Electric field due to infinitely charged plane does not satisfy boundary conditions

Question

The field at the surface of a conductor is always $\frac{\sigma}{\epsilon_0}$.

An infinite conducting plane has two faces, each with a surface charge density $\sigma$.

• The field at the surface is $\frac{\sigma}{\epsilon_0}\hat{y}$, then zero inside the plate and then $\frac{-\sigma}{\epsilon_0}\hat{y}$.
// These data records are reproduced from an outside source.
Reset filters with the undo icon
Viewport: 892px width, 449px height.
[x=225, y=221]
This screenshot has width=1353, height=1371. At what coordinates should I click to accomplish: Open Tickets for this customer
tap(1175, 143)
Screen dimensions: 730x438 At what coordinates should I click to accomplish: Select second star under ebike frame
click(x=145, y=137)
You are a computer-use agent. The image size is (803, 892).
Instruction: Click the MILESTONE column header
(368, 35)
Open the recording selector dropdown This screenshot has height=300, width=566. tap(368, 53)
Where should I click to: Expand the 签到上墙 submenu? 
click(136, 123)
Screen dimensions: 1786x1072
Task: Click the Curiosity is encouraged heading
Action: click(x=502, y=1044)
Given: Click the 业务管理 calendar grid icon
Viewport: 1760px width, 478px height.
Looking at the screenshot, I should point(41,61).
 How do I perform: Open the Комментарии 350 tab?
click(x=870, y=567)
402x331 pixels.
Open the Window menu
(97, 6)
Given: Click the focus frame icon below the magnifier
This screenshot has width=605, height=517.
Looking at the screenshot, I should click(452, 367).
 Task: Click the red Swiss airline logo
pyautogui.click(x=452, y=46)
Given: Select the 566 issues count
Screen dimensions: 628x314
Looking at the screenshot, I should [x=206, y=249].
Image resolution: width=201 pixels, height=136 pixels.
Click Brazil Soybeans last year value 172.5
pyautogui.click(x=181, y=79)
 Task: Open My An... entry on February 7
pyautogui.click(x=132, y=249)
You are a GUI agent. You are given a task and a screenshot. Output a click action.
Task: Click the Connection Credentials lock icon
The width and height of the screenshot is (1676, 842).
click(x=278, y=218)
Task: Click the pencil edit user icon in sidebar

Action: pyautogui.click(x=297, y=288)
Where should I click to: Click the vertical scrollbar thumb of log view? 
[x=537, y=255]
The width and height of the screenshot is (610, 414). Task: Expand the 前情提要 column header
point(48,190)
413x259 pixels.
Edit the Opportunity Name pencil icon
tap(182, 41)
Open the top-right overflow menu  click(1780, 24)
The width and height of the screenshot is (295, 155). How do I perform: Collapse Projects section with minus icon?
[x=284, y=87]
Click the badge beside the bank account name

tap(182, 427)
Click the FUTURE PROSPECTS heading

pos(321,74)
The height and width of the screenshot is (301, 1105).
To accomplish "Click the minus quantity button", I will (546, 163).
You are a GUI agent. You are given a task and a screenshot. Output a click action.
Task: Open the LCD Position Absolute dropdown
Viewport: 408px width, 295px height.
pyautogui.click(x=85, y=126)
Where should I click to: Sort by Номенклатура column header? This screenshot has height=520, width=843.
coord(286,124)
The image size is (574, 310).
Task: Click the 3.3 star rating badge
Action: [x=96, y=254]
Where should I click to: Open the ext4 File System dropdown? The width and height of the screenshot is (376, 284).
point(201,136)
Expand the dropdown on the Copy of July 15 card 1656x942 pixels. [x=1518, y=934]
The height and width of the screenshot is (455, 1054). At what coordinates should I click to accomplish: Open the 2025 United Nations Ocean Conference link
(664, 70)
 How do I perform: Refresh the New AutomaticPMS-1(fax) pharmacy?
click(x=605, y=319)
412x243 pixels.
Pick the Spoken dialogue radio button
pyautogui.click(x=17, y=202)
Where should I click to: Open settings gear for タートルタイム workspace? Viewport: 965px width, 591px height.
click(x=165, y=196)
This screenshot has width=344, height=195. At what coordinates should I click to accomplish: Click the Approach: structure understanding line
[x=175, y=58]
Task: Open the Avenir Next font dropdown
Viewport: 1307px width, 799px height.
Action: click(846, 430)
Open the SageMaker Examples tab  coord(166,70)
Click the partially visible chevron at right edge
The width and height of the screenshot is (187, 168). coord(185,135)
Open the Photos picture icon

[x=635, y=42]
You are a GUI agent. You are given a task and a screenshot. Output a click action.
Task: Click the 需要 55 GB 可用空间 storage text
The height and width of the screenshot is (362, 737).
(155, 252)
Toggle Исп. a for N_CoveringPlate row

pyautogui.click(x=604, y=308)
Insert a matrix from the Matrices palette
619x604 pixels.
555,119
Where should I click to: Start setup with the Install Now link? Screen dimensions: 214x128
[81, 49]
• This satisfies boundary conditions as the value of the field goes down by $\frac{\sigma}{\epsilon_0}$ at every interface with a free charge density $\sigma$.

Fair enough.

But when we have an infinite plane sheet of charge, the field is $\frac{\sigma}{2\epsilon_0}$. Obviously, this cannot be a conducting surface, which means it must be a dielectric and that this charge is bound. In this case, the electrostatic boundary conditions say that the field below the sheet must be the same. But it goes down by $\frac{\sigma}{\epsilon_0}$

Now my question, why is this so?

I think that there might be another field inside the infinite plate that satisfies boundary conditions, but I can't think of what kind of field this might be or what its magnitude could be. Some help?

Answer 1

A sheet of charge is neither a conductor nor a dielectric. The charges are imagined to be fixed, and there is nothing to polarize. Sometimes a sheet of charge is just a sheet of charge.

The boundary conditions are found from Gauss's Law. The electric field on crossing a sheet of charge changes by $\sigma/\epsilon_0$. This condition is satisfied in both of your examples, the conducting slab and the charged sheet.